This can be applied to any quadratic equation. When the x² has a coefficient other than 1, the first step is to divide out the equation by this coefficient: for an example see the non-monic case below.

Irrational and complex roots[edit]

Unlike methods involving factoring the equation, which is reliable only if the roots are rational, completing the square will find the roots of a quadratic equation even when those roots are irrational or complex. For example, consider the equation

x^{2}-10x+18=0.

Completing the square gives

(x-5)^{2}-7=0,

so

(x-5)^{2}=7.

Then either

x-5=-{\sqrt {7}}\quad {\text{or}}\quad x-5={\sqrt {7}}.

In terser language:

x-5=\pm {\sqrt {7}},

so

x=5\pm {\sqrt {7}}.

Equations with complex roots can be handled in the same way. For example:

{\begin{aligned}x^{2}+4x+5&=0\\[6pt](x+2)^{2}+1&=0\\[6pt](x+2)^{2}&=-1\\[6pt]x+2&=\pm i\\[6pt]x&=-2\pm i.\end{aligned}}

Non-monic case[edit]

For an equation involving a non-monic quadratic, the first step to solving them is to divide through by the coefficient of x². For example:

{\begin{array}{c}2x^{2}+7x+6\,=\,0\\[6pt]x^{2}+{\tfrac {7}{2}}x+3\,=\,0\\[6pt]\left(x+{\tfrac {7}{4}}\right)^{2}-{\tfrac {1}{16}}\,=\,0\\[6pt]\left(x+{\tfrac {7}{4}}\right)^{2}\,=\,{\tfrac {1}{16}}\\[6pt]x+{\tfrac {7}{4}}={\tfrac {1}{4}}\quad {\text{or}}\quad x+{\tfrac {7}{4}}=-{\tfrac {1}{4}}\\[6pt]x=-{\tfrac {3}{2}}\quad {\text{or}}\quad x=-2.\end{array}}

Applying this procedure to the general form of a quadratic equation leads to the quadratic formula.

Other applications[edit]

Integration[edit]

Completing the square may be used to evaluate any integral of the form

\int {\frac {dx}{ax^{2}+bx+c}}

using the basic integrals

\int {\frac {dx}{x^{2}-a^{2}}}={\frac {1}{2a}}\ln \left|{\frac {x-a}{x+a}}\right|+C\quad {\text{and}}\quad \int {\frac {dx}{x^{2}+a^{2}}}={\frac {1}{a}}\arctan \left({\frac {x}{a}}\right)+C.

For example, consider the integral

\int {\frac {dx}{x^{2}+6x+13}}.

Completing the square in the denominator gives:

\int {\frac {dx}{(x+3)^{2}+4}}\,=\,\int {\frac {dx}{(x+3)^{2}+2^{2}}}.

This can now be evaluated by using the substitution u = x + 3, which yields

\int {\frac {dx}{(x+3)^{2}+4}}\,=\,{\frac {1}{2}}\arctan \left({\frac {x+3}{2}}\right)+C.

Complex numbers[edit]

Consider the expression

|z|^{2}-b^{*}z-bz^{*}+c,

where z and b are complex numbers, z^* and b^* are the complex conjugates of z and b, respectively, and c is a real number.

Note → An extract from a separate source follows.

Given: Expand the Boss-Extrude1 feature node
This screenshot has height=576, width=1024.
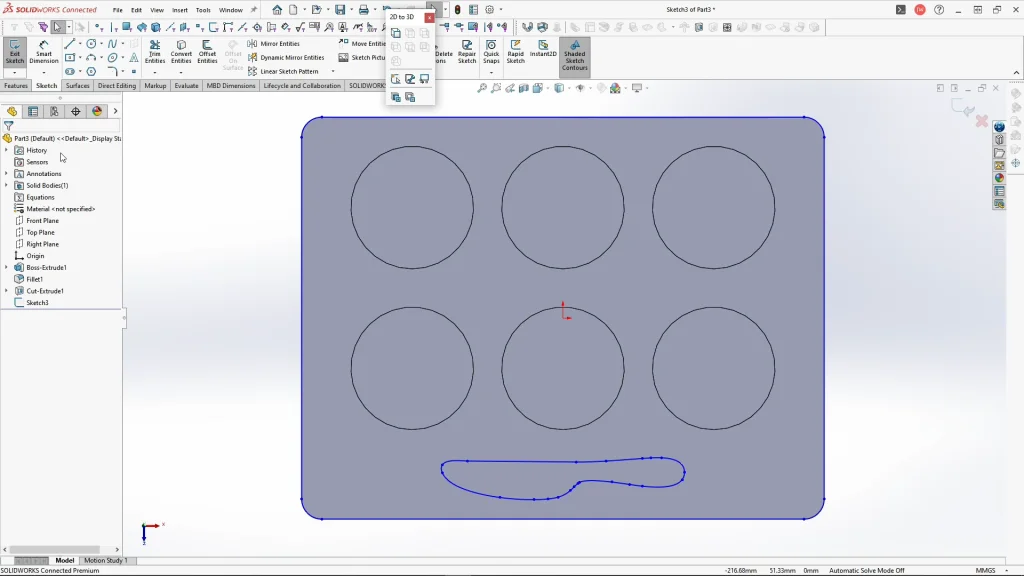Looking at the screenshot, I should coord(6,268).
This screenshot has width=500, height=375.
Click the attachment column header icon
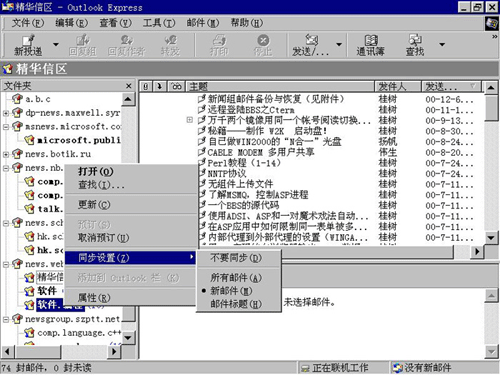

Using the identity |u|² = uu^* we can rewrite this as

|z-b|^{2}-|b|^{2}+c,

which is clearly a real quantity. This is because

{\begin{aligned}|z-b|^{2}&{}=(z-b)(z-b)^{*}\\&{}=(z-b)(z^{*}-b^{*})\\&{}=zz^{*}-zb^{*}-bz^{*}+bb^{*}\\&{}=|z|^{2}-zb^{*}-bz^{*}+|b|^{2}.\end{aligned}}

As another example, the expression

ax^{2}+by^{2}+c,

where a, b, c, x, and y are real numbers, with a > 0 and b > 0, may be expressed in terms of the square of the absolute value of a complex number. Define

z={\sqrt {a}}\,x+i{\sqrt {b}}\,y.

Then

{\begin{aligned}|z|^{2}&{}=zz^{*}\\[1ex]&{}=\left({\sqrt {a}}\,x+i{\sqrt {b}}\,y\right)\left({\sqrt {a}}\,x-i{\sqrt {b}}\,y\right)\\[1ex]&{}=ax^{2}-i{\sqrt {ab}}\,xy+i{\sqrt {ba}}\,yx-i^{2}by^{2}\\[1ex]&{}=ax^{2}+by^{2},\end{aligned}}

so

ax^{2}+by^{2}+c=|z|^{2}+c.

Idempotent matrix[edit]

A matrix M is idempotent when M² = M. Idempotent matrices generalize the idempotent properties of 0 and 1. The completion of the square method of addressing the equation

a^{2}+b^{2}=a,

shows that some idempotent 2×2 matrices are parametrized by a circle in the (a,b)-plane:

The matrix ${\begin{pmatrix}a&b\\b&1-a\end{pmatrix}}$ will be idempotent provided $a^{2}+b^{2}=a,$ which, upon completing the square, becomes

(a-{\tfrac {1}{2}})^{2}+b^{2}={\tfrac {1}{4}}.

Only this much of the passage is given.